茶式湖月抄7 道幸

一 道幸
若き人にても遣て宜し大目畳の道幸戸向へ引

若い人も使っていい。
台目畳の道庫の戸は向こうに引く。

道庫は本来、道具を運べない老人のものの筈だが、老人用とは限らない、と著者はいう。

台目畳の場合、点前座は前後につまっているので、戸は逆方向につける、ということだろう。
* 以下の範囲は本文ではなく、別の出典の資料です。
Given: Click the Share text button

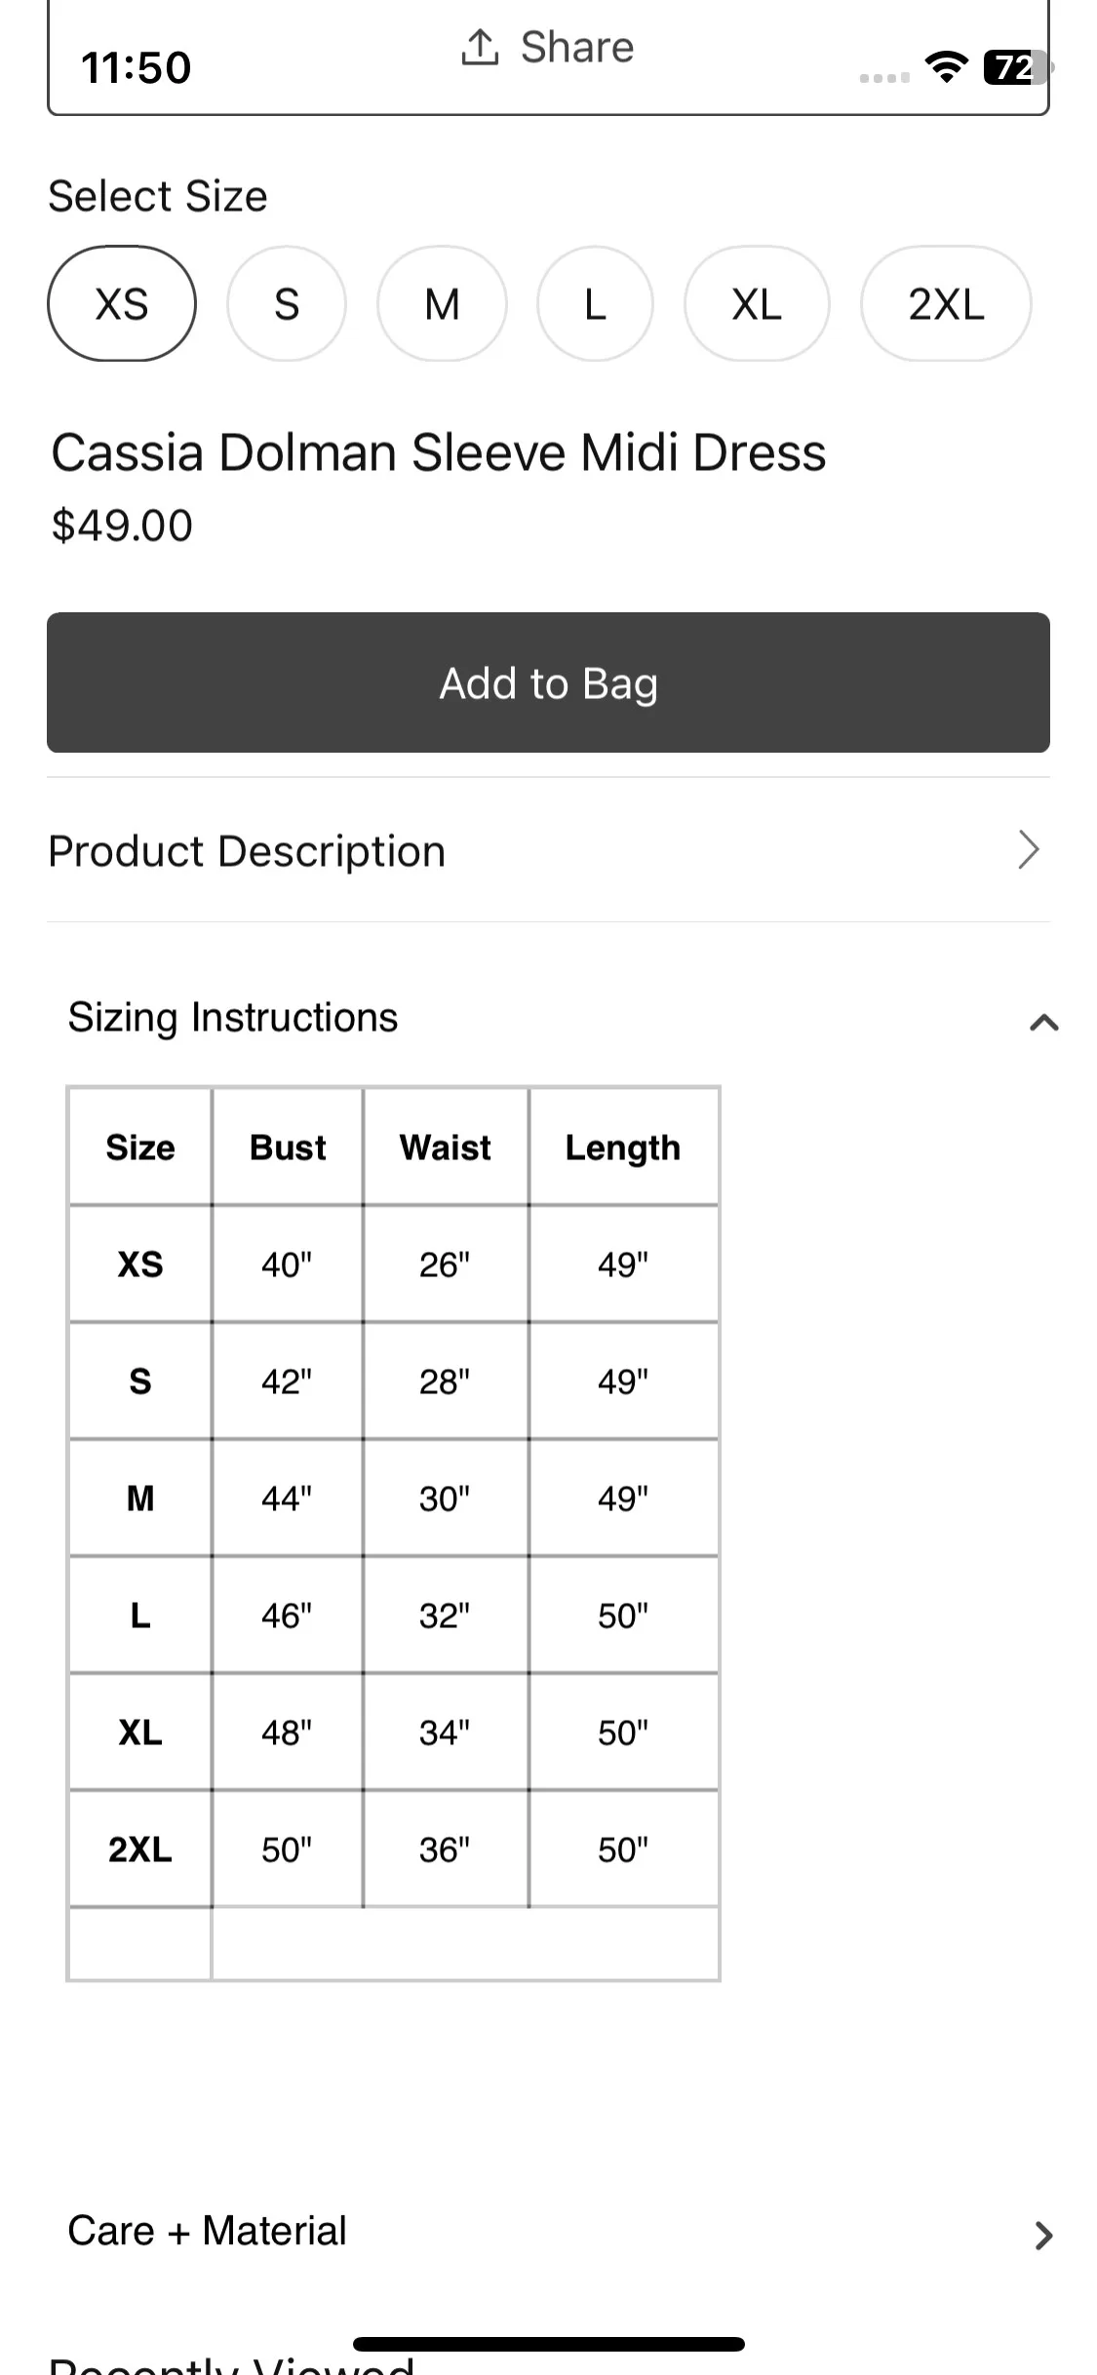Looking at the screenshot, I should [577, 47].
いまいち納得いってないけど。

取扱やう 棚物の通
水指は出し入れも休ませ其外休ませることなし

なにを「休ませるか」よくわかりにくいが、たぶん道庫にある道具の内、水指以外は出し入れするが、水指は道庫にあるまま使え、という事だと思う。

というのも

道幸の口一度ヽヽにしめ又明て水を指跡を口しめる
柄杓湯返しなし
釘は左の手で掛し

道庫の口は毎回開け閉めして水を指し、後で口を閉める。
つまり道庫から水を指しているからである。

水指は重いので、道庫からの置き合わせは無理だろ、という判断だと思うのだが、
体力的に楽になる分、繁雑な手続きになってしまうのだろうか?

柄杓は湯返しなし、というのも、水を指す回数を減らせ、と言う指示なのかもしれない。